### WHAT YOU SHOULD DO
Look through the records below for the line holding "Task: Open the Budget Matrix tab". Write it out exactly, with each following line through the line holding "Click the Perception".

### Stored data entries

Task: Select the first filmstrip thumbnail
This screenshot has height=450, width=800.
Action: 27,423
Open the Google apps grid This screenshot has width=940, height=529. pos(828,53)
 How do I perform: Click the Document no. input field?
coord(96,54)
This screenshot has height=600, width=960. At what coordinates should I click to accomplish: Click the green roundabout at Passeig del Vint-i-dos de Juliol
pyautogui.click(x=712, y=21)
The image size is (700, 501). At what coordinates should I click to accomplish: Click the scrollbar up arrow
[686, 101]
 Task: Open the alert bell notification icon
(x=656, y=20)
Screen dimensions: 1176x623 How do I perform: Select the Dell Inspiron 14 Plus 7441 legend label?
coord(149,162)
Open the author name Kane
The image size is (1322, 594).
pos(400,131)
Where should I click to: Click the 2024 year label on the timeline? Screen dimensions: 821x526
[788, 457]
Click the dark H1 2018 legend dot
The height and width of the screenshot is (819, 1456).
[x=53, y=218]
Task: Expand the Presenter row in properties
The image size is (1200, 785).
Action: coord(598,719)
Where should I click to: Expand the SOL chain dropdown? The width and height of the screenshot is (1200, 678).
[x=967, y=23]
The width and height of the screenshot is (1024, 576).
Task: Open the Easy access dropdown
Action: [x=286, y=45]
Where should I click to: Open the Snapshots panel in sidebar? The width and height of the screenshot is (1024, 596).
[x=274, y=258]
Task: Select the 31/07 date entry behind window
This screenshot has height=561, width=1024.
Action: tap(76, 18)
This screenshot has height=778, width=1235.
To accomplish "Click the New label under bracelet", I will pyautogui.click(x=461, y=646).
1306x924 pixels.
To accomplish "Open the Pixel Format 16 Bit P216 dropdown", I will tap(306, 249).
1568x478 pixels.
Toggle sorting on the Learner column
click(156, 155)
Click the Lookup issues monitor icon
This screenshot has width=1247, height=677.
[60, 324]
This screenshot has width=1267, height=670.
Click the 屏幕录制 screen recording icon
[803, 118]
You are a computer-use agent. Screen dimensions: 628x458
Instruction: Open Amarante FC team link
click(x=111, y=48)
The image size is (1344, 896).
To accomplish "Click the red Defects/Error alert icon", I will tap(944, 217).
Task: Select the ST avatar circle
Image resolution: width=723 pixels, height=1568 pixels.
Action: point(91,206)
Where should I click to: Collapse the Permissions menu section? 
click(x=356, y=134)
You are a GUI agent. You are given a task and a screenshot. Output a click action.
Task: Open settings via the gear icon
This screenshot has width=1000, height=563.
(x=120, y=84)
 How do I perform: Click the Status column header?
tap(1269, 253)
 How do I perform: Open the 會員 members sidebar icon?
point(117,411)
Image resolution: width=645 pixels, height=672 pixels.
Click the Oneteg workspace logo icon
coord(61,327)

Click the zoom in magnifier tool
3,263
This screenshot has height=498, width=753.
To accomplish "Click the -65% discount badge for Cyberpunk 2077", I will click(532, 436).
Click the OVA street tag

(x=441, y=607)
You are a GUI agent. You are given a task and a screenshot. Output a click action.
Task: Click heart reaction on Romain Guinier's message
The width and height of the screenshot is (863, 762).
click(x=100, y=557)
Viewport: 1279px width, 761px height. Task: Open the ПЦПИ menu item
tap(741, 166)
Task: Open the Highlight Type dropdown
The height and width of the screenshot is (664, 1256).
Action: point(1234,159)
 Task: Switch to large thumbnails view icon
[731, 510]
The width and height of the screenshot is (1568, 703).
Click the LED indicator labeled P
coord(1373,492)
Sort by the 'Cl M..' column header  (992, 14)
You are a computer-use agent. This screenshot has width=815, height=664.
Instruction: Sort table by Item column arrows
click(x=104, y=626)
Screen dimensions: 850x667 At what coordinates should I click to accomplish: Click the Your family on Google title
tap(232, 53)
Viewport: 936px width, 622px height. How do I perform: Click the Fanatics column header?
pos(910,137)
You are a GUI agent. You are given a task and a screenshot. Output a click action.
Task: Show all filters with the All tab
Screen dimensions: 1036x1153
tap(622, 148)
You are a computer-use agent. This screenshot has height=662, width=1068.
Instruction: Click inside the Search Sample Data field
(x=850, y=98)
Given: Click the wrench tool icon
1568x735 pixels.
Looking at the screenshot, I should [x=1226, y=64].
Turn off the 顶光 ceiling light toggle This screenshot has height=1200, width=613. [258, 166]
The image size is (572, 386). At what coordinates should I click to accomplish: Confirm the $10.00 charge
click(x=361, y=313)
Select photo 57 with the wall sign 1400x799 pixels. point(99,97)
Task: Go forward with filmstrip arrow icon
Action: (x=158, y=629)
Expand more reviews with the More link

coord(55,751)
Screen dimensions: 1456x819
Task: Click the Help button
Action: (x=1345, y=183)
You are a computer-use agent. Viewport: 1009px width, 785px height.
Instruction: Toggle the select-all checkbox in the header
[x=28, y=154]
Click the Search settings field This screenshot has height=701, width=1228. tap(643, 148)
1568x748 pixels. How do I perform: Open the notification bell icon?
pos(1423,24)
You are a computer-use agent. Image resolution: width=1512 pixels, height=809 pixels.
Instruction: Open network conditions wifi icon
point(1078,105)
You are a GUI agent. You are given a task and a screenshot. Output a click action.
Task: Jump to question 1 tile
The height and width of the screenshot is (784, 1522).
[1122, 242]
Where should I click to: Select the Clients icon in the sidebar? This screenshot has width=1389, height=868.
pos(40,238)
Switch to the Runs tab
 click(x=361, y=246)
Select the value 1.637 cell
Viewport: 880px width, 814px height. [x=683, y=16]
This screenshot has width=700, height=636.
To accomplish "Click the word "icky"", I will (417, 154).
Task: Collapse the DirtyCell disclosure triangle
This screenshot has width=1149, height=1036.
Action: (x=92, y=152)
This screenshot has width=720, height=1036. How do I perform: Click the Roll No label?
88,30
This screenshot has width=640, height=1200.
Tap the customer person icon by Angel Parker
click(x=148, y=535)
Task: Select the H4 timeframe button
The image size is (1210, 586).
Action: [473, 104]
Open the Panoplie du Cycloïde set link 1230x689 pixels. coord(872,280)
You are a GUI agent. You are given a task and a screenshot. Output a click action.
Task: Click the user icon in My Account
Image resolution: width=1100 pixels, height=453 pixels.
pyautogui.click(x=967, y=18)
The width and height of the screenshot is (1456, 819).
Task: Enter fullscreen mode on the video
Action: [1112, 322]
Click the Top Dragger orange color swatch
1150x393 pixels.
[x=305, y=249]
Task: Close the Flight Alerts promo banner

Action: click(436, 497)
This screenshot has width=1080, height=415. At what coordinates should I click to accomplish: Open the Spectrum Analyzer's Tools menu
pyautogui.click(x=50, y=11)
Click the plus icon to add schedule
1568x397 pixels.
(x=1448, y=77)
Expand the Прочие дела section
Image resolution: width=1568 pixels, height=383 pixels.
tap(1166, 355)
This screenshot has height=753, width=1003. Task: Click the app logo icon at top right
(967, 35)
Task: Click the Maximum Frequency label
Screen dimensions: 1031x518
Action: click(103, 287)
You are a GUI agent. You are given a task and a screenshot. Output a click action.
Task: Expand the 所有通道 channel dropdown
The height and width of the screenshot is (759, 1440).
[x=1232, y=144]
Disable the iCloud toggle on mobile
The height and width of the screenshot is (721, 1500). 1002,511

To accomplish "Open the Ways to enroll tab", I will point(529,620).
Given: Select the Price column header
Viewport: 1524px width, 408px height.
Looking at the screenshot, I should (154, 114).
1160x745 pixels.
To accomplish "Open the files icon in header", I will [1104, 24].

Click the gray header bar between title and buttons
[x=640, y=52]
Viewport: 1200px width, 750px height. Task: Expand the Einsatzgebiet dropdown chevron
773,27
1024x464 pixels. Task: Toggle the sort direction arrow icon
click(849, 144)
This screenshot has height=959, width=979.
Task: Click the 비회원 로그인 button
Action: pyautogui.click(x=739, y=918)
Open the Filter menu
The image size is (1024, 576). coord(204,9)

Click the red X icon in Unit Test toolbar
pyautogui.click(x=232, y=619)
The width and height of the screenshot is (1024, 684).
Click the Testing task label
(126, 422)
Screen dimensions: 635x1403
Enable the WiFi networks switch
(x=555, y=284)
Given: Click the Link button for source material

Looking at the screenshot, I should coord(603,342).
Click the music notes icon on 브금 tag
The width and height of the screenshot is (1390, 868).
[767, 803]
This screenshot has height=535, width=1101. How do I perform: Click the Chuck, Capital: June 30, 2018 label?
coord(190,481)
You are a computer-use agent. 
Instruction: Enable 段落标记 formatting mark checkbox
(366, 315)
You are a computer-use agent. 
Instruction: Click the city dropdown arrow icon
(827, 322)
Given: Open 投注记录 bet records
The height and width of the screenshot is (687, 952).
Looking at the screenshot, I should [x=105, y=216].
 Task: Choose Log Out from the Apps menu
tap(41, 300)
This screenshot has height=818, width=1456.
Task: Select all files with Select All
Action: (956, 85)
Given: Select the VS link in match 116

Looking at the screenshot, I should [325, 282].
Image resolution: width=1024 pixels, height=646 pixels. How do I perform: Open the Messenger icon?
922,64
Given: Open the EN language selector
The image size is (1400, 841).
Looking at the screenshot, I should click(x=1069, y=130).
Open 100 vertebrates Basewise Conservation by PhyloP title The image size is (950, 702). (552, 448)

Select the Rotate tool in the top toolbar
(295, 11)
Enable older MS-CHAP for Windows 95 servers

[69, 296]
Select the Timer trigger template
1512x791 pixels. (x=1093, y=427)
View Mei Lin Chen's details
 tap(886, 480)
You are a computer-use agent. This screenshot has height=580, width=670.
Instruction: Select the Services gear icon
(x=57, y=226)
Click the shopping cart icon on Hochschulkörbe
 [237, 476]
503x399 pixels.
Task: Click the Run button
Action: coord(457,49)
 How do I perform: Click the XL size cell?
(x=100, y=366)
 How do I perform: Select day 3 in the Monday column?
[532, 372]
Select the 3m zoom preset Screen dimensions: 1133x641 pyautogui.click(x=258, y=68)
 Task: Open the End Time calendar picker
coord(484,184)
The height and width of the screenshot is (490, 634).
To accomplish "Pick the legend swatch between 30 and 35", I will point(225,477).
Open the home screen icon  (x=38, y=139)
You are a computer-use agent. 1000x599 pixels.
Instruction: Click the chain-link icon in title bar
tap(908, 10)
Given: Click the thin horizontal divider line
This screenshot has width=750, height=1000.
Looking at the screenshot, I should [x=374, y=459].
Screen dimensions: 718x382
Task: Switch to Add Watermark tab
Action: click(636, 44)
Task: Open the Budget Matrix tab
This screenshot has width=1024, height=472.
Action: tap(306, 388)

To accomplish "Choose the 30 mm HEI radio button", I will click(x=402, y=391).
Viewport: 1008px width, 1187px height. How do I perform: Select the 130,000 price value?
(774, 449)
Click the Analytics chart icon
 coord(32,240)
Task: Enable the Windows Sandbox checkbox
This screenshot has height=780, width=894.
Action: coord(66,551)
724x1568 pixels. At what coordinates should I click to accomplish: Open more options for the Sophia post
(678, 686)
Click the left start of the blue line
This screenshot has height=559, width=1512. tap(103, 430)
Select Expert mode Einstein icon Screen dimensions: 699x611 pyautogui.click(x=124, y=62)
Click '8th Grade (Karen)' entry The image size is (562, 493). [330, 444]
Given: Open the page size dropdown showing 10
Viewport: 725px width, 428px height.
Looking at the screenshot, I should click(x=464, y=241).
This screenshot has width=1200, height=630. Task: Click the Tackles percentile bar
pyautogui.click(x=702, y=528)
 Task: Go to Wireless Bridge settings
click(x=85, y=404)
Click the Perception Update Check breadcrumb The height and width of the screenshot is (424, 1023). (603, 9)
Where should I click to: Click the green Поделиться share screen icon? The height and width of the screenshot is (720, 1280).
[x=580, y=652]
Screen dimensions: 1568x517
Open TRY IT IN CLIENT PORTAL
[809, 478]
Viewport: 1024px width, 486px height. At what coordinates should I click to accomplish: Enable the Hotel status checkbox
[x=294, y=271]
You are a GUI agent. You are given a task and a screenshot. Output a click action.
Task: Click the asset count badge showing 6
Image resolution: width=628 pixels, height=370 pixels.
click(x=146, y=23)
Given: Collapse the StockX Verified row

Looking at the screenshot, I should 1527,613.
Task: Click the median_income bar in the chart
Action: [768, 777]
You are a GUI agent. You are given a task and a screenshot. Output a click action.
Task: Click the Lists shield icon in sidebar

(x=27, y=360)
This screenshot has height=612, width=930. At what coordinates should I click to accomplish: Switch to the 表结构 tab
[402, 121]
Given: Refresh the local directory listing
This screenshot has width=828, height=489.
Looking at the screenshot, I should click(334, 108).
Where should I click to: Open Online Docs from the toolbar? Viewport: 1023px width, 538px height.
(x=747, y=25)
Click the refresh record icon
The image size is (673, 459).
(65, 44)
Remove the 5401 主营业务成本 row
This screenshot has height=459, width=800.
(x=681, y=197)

### TASK ANSWER
Task: Open the Budget Matrix tab
This screenshot has width=1024, height=472.
Action: tap(306, 388)

To accomplish "Choose the 30 mm HEI radio button", I will click(x=402, y=391).
Viewport: 1008px width, 1187px height. How do I perform: Select the 130,000 price value?
(774, 449)
Click the Analytics chart icon
 coord(32,240)
Task: Enable the Windows Sandbox checkbox
This screenshot has height=780, width=894.
Action: coord(66,551)
724x1568 pixels. At what coordinates should I click to accomplish: Open more options for the Sophia post
(678, 686)
Click the left start of the blue line
This screenshot has height=559, width=1512. tap(103, 430)
Select Expert mode Einstein icon Screen dimensions: 699x611 pyautogui.click(x=124, y=62)
Click '8th Grade (Karen)' entry The image size is (562, 493). [330, 444]
Given: Open the page size dropdown showing 10
Viewport: 725px width, 428px height.
Looking at the screenshot, I should click(x=464, y=241).
This screenshot has width=1200, height=630. Task: Click the Tackles percentile bar
pyautogui.click(x=702, y=528)
 Task: Go to Wireless Bridge settings
click(x=85, y=404)
Click the Perception Update Check breadcrumb The height and width of the screenshot is (424, 1023). (603, 9)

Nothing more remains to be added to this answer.